Haydock Commentary Matthew 11:28-30

  • Ver. 28. All you that, &c.  That is, you who are wearied with the heavy load of your sins, and the grievous yoke of the old law.  M.
  • Ver. 29. Take up my yoke, &c.  Fear not the yoke of Christ, for it is a yoke of the greatest sweetness.  Be not disheartened when he mentions a burden, because it is a burden exceeding light.  If then our Saviour says, that the way of virtue is exceeding narrow, and replete with difficulties and dangers, we must call to mind that it is so to the slothful only.  Perform therefore with alacrity what is required, and then will all things be easy; the burden will be light, and the yoke sweet.  S. Chrysos. hom. xxxix.

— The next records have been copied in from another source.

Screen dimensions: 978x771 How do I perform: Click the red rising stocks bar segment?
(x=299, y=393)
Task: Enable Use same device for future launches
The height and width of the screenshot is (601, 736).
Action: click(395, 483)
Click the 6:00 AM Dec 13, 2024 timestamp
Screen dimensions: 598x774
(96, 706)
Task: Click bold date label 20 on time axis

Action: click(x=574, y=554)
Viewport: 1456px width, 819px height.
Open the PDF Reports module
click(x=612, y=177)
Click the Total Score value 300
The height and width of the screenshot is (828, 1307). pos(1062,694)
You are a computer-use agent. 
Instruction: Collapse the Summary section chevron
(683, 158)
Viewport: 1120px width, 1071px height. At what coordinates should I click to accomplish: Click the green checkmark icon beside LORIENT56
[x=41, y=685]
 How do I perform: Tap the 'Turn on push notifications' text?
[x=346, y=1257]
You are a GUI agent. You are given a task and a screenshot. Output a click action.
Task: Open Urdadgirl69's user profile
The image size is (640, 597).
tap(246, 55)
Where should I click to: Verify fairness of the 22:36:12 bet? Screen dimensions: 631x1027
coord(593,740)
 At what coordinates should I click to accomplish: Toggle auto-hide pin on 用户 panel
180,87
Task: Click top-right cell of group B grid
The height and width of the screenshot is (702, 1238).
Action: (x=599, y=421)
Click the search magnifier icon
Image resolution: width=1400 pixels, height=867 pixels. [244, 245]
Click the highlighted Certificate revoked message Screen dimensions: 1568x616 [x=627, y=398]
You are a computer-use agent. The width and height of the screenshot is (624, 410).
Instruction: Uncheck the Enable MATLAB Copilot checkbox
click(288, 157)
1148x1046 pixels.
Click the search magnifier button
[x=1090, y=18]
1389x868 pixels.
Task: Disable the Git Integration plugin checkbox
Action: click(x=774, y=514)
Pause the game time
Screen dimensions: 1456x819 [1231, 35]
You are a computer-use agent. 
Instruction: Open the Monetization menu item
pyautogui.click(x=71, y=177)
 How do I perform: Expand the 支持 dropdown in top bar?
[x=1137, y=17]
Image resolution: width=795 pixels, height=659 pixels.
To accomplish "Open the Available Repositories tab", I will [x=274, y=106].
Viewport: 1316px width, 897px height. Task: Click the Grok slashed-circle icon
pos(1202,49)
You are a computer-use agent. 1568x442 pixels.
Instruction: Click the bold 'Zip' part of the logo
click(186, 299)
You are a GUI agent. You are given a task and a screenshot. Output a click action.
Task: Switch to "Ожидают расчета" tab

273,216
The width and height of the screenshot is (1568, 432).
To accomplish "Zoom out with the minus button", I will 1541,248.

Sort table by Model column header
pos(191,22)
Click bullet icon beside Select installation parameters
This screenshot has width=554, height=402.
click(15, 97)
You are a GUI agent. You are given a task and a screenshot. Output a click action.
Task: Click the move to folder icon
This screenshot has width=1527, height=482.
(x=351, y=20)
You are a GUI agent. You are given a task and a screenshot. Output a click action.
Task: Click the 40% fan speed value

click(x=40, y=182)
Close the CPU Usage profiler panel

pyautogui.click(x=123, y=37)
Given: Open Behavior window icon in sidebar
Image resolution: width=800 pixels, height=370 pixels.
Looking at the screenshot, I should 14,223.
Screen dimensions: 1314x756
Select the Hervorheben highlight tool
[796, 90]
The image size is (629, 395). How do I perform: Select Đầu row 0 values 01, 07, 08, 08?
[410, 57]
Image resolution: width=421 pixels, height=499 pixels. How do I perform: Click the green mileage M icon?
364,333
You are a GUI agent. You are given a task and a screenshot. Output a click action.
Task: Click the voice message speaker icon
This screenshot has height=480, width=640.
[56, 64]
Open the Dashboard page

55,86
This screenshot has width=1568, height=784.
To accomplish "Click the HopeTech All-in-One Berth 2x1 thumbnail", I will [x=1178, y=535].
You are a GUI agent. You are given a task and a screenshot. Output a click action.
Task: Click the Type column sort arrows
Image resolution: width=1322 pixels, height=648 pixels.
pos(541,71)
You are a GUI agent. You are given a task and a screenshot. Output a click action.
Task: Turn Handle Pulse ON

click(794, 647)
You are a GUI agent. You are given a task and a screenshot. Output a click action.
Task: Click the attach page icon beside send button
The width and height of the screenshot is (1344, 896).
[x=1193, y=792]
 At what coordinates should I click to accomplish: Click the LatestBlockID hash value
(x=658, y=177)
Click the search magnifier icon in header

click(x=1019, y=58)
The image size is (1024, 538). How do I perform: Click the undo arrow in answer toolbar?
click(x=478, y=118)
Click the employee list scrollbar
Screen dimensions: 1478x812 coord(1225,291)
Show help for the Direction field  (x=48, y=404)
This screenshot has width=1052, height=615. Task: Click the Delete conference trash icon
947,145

  • Ver. 30. For my yoke is sweet, &c.  For though, in regard of our weak nature, it be a very heavy yoke, yet the grace of God renders it easy and light, because our Lord himself helps us to bear it, according to that of the prophet Osee, (C. xi, v. 4) I will be unto them as he that takes the yoke from off their head. S. Bernard says, that our Saviour sweetens by the spiritual unction of his grace, all the crosses, penances, and mortifications of religious souls.  S. Austin owns that before he knew the power of grace, he could never comprehend what charity was, nor believe that any one was able to practice it; but the grace of God renders all things easy.  Rodriguez.  On Mortification.  C. xix.